Required action — For every line in the material, print that line exactly.

-- Opening Marker --

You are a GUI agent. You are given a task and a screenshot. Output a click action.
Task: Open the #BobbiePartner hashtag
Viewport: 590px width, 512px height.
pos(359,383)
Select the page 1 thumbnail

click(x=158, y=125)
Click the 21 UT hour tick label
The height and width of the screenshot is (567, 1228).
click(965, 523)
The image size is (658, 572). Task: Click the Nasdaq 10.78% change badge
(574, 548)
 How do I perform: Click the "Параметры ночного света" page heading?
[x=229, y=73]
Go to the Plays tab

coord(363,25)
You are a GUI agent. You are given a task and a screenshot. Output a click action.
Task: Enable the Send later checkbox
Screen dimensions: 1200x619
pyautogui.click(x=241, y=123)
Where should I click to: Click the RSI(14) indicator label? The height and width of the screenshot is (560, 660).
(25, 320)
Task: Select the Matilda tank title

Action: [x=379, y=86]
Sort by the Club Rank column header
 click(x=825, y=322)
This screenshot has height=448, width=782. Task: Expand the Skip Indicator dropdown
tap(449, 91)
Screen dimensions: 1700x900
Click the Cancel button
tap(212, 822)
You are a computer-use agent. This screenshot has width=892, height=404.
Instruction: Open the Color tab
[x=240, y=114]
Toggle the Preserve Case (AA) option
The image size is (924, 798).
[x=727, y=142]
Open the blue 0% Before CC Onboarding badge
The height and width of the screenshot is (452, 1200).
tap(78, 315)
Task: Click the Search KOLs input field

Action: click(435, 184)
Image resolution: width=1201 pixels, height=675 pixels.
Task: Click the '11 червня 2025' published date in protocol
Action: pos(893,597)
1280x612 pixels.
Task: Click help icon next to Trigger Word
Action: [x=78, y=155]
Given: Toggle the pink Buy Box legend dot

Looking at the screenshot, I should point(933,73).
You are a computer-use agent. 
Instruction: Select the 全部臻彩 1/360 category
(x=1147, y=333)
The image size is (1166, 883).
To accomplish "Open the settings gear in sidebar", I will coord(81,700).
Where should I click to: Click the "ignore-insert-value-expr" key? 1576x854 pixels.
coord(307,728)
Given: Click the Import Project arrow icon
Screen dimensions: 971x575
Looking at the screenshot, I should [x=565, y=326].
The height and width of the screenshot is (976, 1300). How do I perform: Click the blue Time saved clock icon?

-- Closing Marker --

Task answer —
You are a GUI agent. You are given a task and a screenshot. Output a click action.
Task: Open the #BobbiePartner hashtag
Viewport: 590px width, 512px height.
pos(359,383)
Select the page 1 thumbnail

click(x=158, y=125)
Click the 21 UT hour tick label
The height and width of the screenshot is (567, 1228).
click(965, 523)
The image size is (658, 572). Task: Click the Nasdaq 10.78% change badge
(574, 548)
 How do I perform: Click the "Параметры ночного света" page heading?
[x=229, y=73]
Go to the Plays tab

coord(363,25)
You are a GUI agent. You are given a task and a screenshot. Output a click action.
Task: Enable the Send later checkbox
Screen dimensions: 1200x619
pyautogui.click(x=241, y=123)
Where should I click to: Click the RSI(14) indicator label? The height and width of the screenshot is (560, 660).
(25, 320)
Task: Select the Matilda tank title

Action: [x=379, y=86]
Sort by the Club Rank column header
 click(x=825, y=322)
This screenshot has height=448, width=782. Task: Expand the Skip Indicator dropdown
tap(449, 91)
Screen dimensions: 1700x900
Click the Cancel button
tap(212, 822)
You are a computer-use agent. This screenshot has width=892, height=404.
Instruction: Open the Color tab
[x=240, y=114]
Toggle the Preserve Case (AA) option
The image size is (924, 798).
[x=727, y=142]
Open the blue 0% Before CC Onboarding badge
The height and width of the screenshot is (452, 1200).
tap(78, 315)
Task: Click the Search KOLs input field

Action: click(435, 184)
Image resolution: width=1201 pixels, height=675 pixels.
Task: Click the '11 червня 2025' published date in protocol
Action: pos(893,597)
1280x612 pixels.
Task: Click help icon next to Trigger Word
Action: [x=78, y=155]
Given: Toggle the pink Buy Box legend dot

Looking at the screenshot, I should point(933,73).
You are a computer-use agent. 
Instruction: Select the 全部臻彩 1/360 category
(x=1147, y=333)
The image size is (1166, 883).
To accomplish "Open the settings gear in sidebar", I will coord(81,700).
Where should I click to: Click the "ignore-insert-value-expr" key? 1576x854 pixels.
coord(307,728)
Given: Click the Import Project arrow icon
Screen dimensions: 971x575
Looking at the screenshot, I should [x=565, y=326].
The height and width of the screenshot is (976, 1300). How do I perform: Click the blue Time saved clock icon?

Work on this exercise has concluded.